Por último indicar que la jurisprudencia del Tribunal Supremo, extensa y reiterada, ha venido declarando que los muros tanto interiores como exteriores, son elementos comunes, y así se infiere a su vez del artículo 395 del Código Civil , y por tanto cualquier obra en ellos que afecta al título por un lado y por otro a la estructura del edificio exige unanimidad. Tanto es así que pueden citarse sentencias como las de 23-12-1982, 9-5-1983 o 20-3-1984 , entre otras muchas, que señalan que abrir huecos en paredes divisorias o de sustentación, o ampliar el tamaño de los existentes o transformar una ventana en puerta, afecta a elementos comunes de manera tal que exige acuerdo unánime de la Junta de Propietarios para su realización (sentencias de 17-9-1985, 18 y 30-6-1986 o 13-2-1995 ); declarando el Tribunal Supremo en sus últimas sentencias, así la de 30 de enero de 2004, y 10 de octubre de 2007 , que cualquier modificación que se intente hacer en cualquier clase de muros precisa de "idéntica unanimidad". Por tanto la autorización para abrir una puerta a la calle en el local derecha del edificio sito en la C/ DIRECCION000 nº NUM000 de Madrid, exigía la referida unanimidad, que no obtuvo, como lo prueba la falta de consentimiento de la actora, por tanto la sentencia debe ser confirmada, al estar ajustada a Derecho.

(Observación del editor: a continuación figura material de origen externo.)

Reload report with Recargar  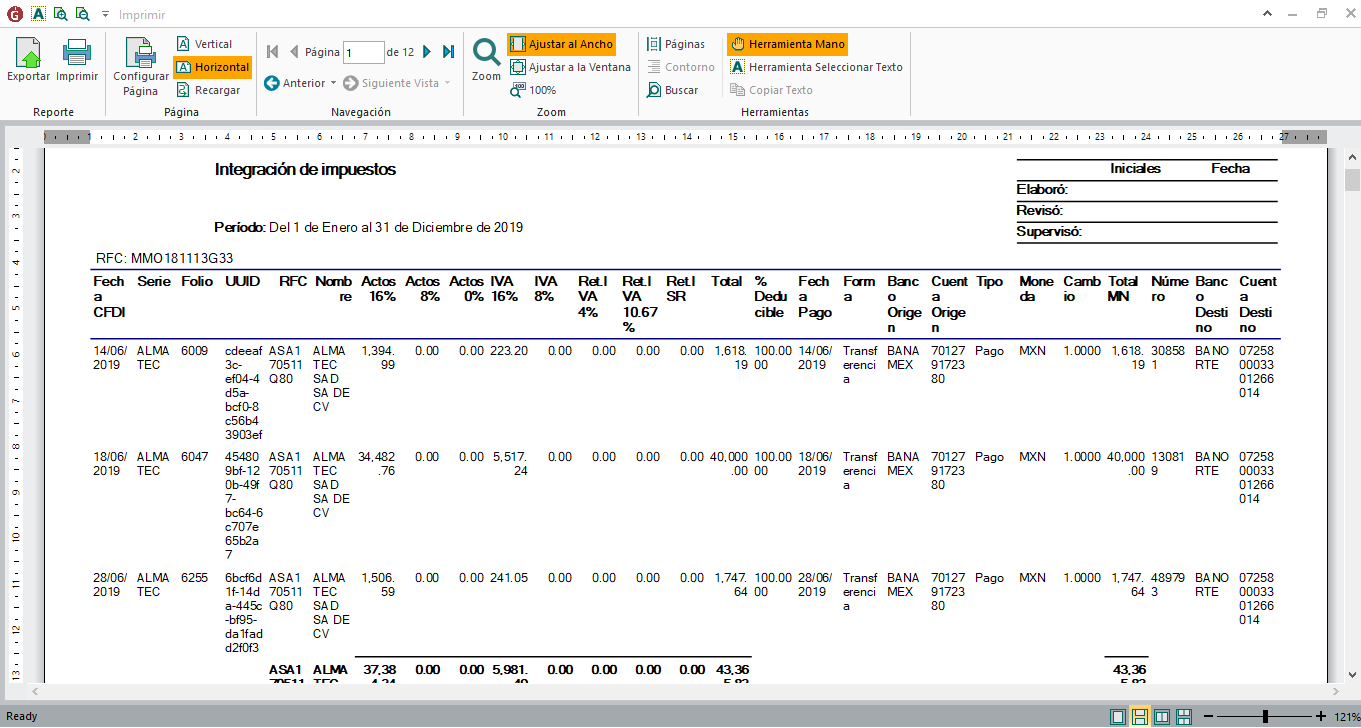(x=208, y=90)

SEXTO.- Desestimado el recurso de apelación interpuesto deben imponerse las costas de esta instancia a la parte apelante, en virtud del artículo 398 de la Ley de Enjuiciamiento Civil .
En virtud de la Potestad Jurisdiccional que nos viene conferida por la Soberanía Popular y en nombre de S.M. el Rey. Vistos los preceptos legales citados y demás de general y pertinente aplicación.
Fallo
Desestimar el recurso de apelación formulado por la representación procesal del demandado D. Severiano , contra la sentencia nº 18/2008, de 31 de enero, dictada en el procedimiento ordinario nº 101/2006 , del Juzgado de 1ª Instancia nº 15 de Madrid, de los que este Rollo dimana, que procede ser confirmada, con imposición al apelante de las costas de esta alzada.
Notifíquese la presente resolución a las partes interesadas, haciéndoles saber que la misma puede ser susceptible de recurso de casación o de recurso extraordinario por infracción procesal, debiendo preparar cualquiera de ellos mediante escrito en el plazo de cinco días siguientes a la notificación ante esta Sala que la dicta, constituyendo el oportuno depósito con arreglo a la D.A. 15ª de la L.O. 1/2009, de 3 de noviembre .
Así, por esta nuestra sentencia, lo pronunciamos, mandamos y firmamos.
PUBLICACION.- Firmada la anterior resolución es entregada en esta Secretaría para su notificación, dándose publicidad en legal forma, y se expide certificación literal de la misma para su unión al rollo. Certifico.